Enterprise scientific and technological achievements contain complex data and cover a large amount of sensitive information. The existing text classification results cannot meet the actual confidentiality management needs, potentially leading to risks of data leakage or unauthorized access. To address this, an enterprise scientific and technological achievement management platform based on natural language processing is designed to solve the problem of classic keyword retrieval being unable to accurately classify confidential documents. The platform uses Convolutional Neural Networks(CNN) to automatically extract text features, with Support Vector Machine(SVM) as the final classifier, developing a CNN-SVM model. It uses multiple convolution kernels of different dimensions for convolution operations, utilizes fully connected layers to receive and process output data from the attention layers, and applies SVM classifiers to classify scientific and technological achievement texts.

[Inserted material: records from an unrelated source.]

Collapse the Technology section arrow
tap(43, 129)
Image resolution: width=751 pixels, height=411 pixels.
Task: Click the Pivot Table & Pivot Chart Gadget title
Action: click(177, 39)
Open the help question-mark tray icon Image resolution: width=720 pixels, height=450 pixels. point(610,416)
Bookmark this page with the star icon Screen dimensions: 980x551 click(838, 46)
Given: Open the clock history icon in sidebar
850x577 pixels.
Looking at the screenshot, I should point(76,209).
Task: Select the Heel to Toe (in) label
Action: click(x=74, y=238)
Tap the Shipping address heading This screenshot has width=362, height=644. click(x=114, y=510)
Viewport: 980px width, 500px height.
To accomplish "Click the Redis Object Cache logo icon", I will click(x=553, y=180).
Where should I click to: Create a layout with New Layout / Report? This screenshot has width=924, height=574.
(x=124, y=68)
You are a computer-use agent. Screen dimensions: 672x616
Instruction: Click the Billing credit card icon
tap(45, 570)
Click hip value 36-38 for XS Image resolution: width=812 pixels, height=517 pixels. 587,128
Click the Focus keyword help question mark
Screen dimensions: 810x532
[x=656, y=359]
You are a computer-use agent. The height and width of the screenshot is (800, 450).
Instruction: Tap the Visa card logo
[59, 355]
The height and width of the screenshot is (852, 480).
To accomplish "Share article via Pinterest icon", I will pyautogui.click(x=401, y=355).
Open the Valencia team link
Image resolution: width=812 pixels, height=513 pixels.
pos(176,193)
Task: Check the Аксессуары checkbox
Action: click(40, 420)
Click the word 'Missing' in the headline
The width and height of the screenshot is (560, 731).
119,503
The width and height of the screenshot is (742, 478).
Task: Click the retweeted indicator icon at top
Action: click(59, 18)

The attachment management module deploys Swift Object Storage Service(Swift). Finally, the encryption processing of scientific and technological achievement text data during transmission and storage is implemented through the Advanced Encryption Standard(AES) encryption algorithm, thus achieving the design of the enterprise scientific and technological achievement management platform. In order to verify the effectiveness of the design platform, a comparative experiment was conducted with System A and System B. The experiment shows that under data theft attacks of varying frequencies, the amount of stolen scientific and technological achievement data does not exceed 1 MB, the retrieval consistency can reach over 90%, and the recall rate for semantic confidentiality inspections after document classification can reach up to 97%. This indicates that the automatic document classification effect of the designed platform presented in this paper is good and can play a role in protecting enterprise intellectual property rights. The enterprise scientific and technological achievement management platform designed in this study effectively improves the confidentiality management level of technology achievement documents by combining NLP technology and advanced encryption methods. It can prevent data leakage and illegal access to a large extent, while ensuring the accuracy and effectiveness of document classification.